Extracted data entries
****
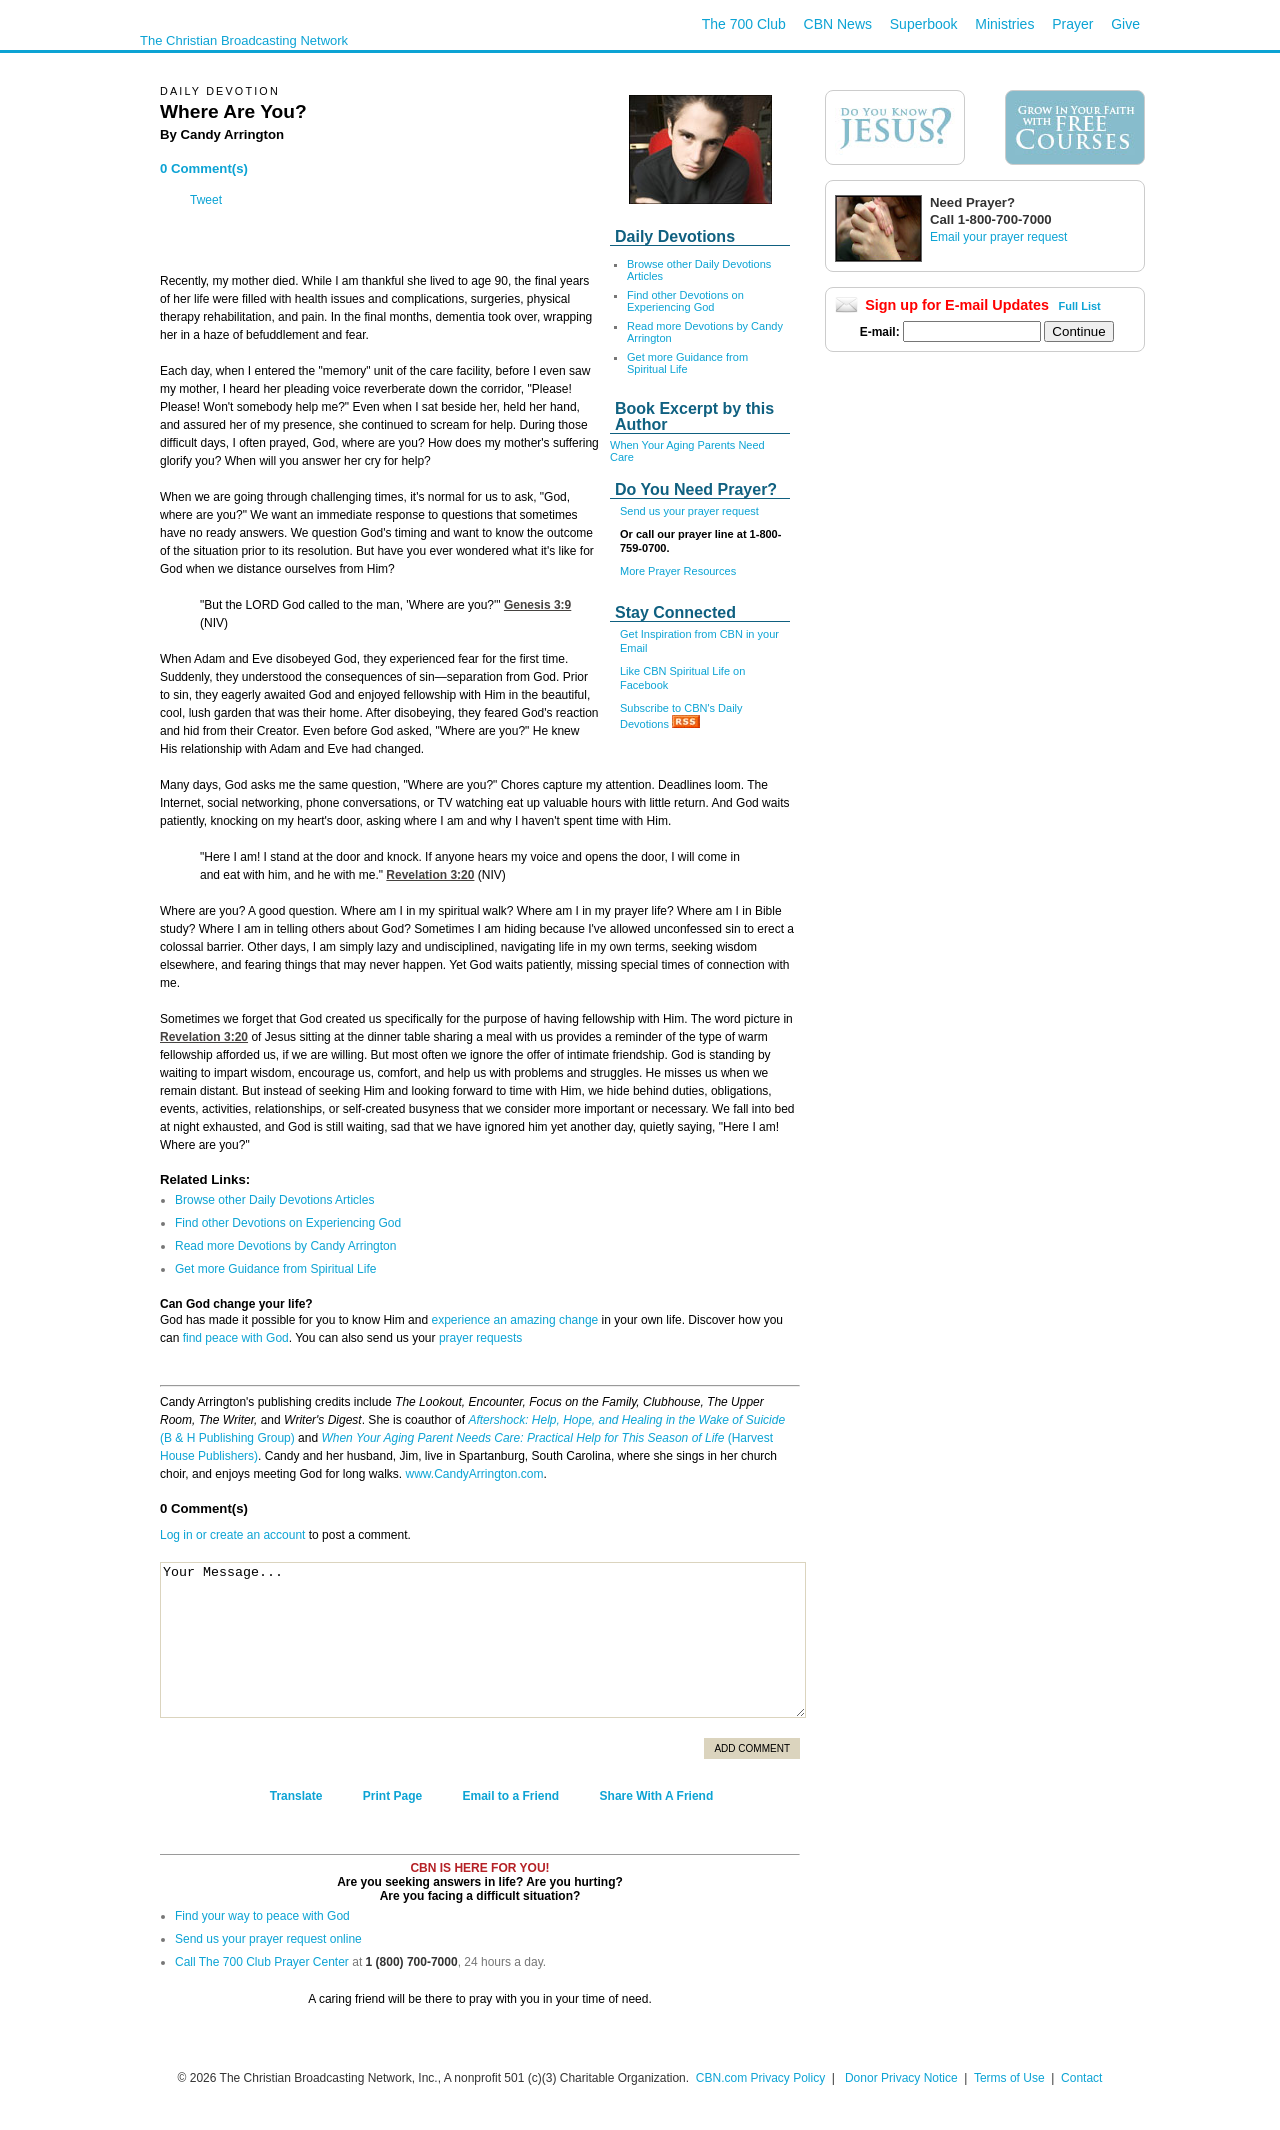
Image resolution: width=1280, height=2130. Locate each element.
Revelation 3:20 (430, 875)
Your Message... (483, 1640)
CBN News (838, 24)
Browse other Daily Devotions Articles (274, 1200)
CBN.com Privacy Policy (760, 2078)
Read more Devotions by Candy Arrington (285, 1246)
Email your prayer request (998, 237)
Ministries (1004, 24)
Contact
****
Could you repeat all of the entries exactly, without any of the images?

— RESPONSE AREA —
Image resolution: width=1280, height=2130. Locate each element.
Revelation 3:20 (430, 875)
Your Message... (483, 1640)
CBN News (838, 24)
Browse other Daily Devotions Articles (274, 1200)
CBN.com Privacy Policy (760, 2078)
Read more Devotions by Candy Arrington (285, 1246)
Email your prayer request (998, 237)
Ministries (1004, 24)
Contact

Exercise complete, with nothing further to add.